Expressionist Portraits by Kieran Smith
Kieran Smith is a peculiar and talented artist. He is able to mold and manipulate extremely complicated types of materials and obtain impressive results. Industrial glues, adhesives for tiles and sand are such difficult media to adopt for art. But Kieran has taken the challenge to make this materials live and flexible to his purpose to represent incredibly vivid and expressionist portraits. His experimentation on art materials is continuously evolving, so we will see even more great artworks from this talented artist.
Carlo Tozzi st-Art founder & art director
Where have you grown up?
I was born in a sleepy town on the British south coast called Eastbourne in 1980, but grew up in a province called KwaZulu-Natal on the east coast of South Africa, in a city called Durban. I moved to Amsterdam in 2011.
What is your artistic background?
I come from a pretty normal, middle class, politically progressive family with a cultural interest that was more focused on music than on art. So I studied the cello as a child and played at a semi-professional level until my 30s. I was always encouraged to pursue what interested me, and it was in high school that I discovered and developed a passion for art, specifically drawing and painting. I had many other interests – music, sports, poetry, and the regular things that occupy teenagers – but art quickly became my main passion. I worked with intensity and produced a lot of work (friends used to joke that my art could be measured by weight) and my final high school exhibition filled three rooms, as opposed to the single booth that the other students used.
As an adult I’ve continued to pursue a range of interests, playing a lot of music, studying and working as an urban planner and economic development specialist, and more recently managing a hotel in Amsterdam. I’ve always produced art in one form or another, depending on what else I was doing at the time, but I picked it up more seriously in my late 20s and mounted several exhibitions in Durban, before moving to Amsterdam.
How would you describe your art style?
My art is representational, and expressionist in style. I mostly depict people, although I feel like I could try different subject matter any time. For the moment though: people, portraits.
What inspires you to produce art?
This is always difficult to answer because by now it feels innate. I’m certainly inspired by my subject matter – people and the world around me.
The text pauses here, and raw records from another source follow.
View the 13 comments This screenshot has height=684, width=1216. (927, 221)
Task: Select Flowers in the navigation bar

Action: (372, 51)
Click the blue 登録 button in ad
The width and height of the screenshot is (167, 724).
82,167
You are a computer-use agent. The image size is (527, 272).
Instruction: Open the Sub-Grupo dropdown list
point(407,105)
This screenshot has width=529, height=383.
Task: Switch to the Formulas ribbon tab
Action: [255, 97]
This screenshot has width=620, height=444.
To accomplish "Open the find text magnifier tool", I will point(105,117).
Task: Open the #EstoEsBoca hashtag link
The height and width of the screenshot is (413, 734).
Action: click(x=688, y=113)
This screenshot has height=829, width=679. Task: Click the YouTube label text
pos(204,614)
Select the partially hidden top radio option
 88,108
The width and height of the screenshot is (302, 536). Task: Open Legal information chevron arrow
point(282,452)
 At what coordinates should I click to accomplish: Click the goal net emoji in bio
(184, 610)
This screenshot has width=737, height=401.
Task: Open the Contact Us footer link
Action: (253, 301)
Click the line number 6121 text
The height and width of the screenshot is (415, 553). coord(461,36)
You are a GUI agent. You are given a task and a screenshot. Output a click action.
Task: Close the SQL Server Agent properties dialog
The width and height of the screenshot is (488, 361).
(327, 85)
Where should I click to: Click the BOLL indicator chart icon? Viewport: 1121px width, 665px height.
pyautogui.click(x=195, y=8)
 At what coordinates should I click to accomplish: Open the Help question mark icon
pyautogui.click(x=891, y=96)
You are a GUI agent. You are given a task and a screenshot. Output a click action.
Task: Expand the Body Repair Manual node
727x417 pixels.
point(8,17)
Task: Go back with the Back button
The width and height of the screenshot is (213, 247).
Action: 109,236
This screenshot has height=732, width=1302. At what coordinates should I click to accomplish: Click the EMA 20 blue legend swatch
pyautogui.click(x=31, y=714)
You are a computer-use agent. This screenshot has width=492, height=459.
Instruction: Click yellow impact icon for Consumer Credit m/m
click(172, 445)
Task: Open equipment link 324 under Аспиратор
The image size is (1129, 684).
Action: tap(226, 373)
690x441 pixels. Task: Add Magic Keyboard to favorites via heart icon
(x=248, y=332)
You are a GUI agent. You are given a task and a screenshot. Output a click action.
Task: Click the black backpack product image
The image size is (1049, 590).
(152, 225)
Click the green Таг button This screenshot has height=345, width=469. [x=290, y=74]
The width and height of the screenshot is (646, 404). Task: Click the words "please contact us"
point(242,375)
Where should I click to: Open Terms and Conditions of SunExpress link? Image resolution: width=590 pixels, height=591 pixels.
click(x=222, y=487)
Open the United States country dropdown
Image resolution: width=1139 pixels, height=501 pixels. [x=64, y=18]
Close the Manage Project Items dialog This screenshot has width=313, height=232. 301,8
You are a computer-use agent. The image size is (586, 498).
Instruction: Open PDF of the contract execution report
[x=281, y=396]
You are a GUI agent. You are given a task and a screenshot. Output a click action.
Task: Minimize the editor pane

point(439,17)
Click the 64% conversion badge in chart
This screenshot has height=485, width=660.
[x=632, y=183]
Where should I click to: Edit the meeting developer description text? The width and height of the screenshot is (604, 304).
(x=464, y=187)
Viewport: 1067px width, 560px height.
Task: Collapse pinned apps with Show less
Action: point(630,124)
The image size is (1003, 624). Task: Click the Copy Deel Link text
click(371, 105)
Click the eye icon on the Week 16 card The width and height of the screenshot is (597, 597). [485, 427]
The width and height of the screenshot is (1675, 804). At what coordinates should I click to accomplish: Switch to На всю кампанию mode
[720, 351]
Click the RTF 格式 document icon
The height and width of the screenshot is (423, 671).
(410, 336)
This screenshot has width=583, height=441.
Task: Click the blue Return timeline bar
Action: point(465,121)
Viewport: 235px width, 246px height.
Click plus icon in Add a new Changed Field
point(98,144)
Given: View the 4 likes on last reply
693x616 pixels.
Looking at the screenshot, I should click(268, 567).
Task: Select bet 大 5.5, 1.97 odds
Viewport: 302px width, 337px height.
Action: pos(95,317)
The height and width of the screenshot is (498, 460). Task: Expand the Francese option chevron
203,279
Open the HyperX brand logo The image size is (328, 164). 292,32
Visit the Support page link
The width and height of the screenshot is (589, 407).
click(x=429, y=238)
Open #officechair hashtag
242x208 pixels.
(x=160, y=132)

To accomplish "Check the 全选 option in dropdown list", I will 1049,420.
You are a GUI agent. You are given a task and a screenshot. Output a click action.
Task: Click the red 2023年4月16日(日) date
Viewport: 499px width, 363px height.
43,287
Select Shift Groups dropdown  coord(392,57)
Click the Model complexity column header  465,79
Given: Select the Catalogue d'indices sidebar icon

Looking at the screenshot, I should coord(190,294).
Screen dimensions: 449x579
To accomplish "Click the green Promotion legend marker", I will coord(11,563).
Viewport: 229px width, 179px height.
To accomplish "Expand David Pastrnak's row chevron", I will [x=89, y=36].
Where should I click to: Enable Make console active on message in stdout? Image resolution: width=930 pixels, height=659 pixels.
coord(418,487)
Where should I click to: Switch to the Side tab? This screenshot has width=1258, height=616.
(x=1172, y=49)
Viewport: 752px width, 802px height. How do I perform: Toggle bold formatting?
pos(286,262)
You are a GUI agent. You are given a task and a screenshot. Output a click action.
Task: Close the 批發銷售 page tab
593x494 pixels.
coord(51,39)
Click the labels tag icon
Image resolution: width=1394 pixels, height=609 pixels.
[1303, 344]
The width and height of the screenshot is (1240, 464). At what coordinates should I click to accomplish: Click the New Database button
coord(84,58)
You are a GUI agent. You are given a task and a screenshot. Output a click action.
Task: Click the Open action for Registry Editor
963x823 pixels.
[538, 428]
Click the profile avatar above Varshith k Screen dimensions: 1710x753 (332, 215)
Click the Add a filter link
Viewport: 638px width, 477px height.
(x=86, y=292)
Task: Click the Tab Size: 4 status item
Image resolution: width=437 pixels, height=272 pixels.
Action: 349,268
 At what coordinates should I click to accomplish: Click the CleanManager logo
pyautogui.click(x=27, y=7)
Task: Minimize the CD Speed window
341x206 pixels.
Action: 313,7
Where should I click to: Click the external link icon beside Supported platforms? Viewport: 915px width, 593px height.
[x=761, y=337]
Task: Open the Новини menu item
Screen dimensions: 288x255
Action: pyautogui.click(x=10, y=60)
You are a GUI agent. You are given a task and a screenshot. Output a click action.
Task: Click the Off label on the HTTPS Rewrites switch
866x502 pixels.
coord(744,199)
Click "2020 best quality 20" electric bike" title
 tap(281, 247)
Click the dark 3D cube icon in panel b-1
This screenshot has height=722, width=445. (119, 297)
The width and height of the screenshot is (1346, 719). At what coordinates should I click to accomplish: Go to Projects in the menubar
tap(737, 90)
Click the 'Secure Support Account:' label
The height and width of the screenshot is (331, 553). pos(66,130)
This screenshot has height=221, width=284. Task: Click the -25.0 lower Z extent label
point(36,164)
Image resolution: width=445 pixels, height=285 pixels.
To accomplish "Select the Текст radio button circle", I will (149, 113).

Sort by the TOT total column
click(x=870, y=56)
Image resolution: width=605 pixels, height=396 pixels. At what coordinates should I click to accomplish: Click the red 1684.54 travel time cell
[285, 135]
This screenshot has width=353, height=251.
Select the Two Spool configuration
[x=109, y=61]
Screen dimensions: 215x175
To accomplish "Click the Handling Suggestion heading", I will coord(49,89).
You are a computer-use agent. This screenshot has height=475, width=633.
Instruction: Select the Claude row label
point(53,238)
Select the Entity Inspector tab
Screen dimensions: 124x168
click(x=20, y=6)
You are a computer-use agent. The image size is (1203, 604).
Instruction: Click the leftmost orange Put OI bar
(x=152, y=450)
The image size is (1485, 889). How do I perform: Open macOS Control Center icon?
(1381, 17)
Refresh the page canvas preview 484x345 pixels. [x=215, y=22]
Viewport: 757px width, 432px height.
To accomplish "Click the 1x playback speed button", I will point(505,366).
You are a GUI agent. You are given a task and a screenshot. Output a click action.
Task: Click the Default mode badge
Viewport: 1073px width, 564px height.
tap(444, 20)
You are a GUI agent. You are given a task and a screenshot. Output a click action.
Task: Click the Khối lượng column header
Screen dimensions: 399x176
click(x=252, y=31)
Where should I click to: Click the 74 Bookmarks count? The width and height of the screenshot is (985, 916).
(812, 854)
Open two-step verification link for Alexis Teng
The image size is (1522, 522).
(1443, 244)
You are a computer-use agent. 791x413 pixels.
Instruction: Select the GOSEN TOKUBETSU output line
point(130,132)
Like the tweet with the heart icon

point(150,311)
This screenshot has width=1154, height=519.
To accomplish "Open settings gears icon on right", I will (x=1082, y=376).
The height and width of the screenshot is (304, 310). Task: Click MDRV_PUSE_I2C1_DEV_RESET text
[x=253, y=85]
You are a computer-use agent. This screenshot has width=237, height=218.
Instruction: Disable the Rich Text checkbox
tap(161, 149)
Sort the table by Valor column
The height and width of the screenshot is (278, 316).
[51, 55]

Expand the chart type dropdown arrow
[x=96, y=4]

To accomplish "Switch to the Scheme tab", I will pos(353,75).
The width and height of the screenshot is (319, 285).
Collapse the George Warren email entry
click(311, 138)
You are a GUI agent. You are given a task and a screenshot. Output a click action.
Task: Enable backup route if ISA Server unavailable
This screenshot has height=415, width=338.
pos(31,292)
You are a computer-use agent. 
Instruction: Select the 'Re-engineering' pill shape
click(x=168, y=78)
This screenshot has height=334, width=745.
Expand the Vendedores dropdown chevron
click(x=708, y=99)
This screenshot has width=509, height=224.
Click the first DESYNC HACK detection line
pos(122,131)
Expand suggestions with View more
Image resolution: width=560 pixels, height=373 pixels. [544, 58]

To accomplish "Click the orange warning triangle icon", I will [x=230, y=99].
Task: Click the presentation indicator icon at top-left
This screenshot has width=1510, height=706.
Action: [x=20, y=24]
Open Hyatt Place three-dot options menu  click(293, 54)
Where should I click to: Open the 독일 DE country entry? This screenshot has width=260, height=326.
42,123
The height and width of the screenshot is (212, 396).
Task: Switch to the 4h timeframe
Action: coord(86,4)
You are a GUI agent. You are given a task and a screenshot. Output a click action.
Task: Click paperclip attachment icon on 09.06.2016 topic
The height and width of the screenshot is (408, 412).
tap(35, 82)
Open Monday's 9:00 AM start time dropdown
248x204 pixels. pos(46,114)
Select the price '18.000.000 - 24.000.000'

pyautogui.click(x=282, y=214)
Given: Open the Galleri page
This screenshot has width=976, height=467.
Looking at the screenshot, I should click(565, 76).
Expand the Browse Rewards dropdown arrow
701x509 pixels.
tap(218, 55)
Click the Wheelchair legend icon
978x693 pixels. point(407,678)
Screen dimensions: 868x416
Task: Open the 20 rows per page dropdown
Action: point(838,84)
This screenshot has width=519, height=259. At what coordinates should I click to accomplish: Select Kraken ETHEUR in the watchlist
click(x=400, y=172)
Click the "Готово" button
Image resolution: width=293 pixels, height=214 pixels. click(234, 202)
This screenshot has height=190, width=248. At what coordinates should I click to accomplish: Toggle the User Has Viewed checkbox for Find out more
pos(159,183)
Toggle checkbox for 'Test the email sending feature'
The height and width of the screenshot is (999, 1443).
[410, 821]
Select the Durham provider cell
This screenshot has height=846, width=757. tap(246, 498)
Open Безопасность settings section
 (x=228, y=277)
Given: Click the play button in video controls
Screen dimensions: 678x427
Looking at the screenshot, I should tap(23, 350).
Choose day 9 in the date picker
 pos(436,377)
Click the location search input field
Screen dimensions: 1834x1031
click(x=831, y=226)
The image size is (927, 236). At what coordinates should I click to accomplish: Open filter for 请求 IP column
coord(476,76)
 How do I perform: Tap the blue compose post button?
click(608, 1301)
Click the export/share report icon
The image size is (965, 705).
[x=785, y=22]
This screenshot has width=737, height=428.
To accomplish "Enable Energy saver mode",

But also the act of painting itself – I enjoy the challenge of producing a significant piece of art from nothing. Each painting is a kind of dance between my instincts/intuition, and my conscious/practiced abilities; successful accidents/chance versus intent; spontaneity versus re-working things. I don’t aim for a true representation so the spatial, textural, colour and line choices are all happening in the moment and they are revisited after unsuccessful attempts. So it’s a process.
I also use difficult, quite unpredictable materials (industrial glues, adhesives and sand) which is always a mini saga in-and-of itself. I use them because of their fantastic textural and expressive possibilities and have always enjoyed the “rough, loose” element of painting – depicting something without necessarily doing the detail, achieving the result with a few gestures rather than multiple marks, for instance the way Rembrandt would dash off an important part of a painting in a few hasty strokes and get away with it.
So I’m interested in the actual act of “painting” and the visual result that is achieved through that process.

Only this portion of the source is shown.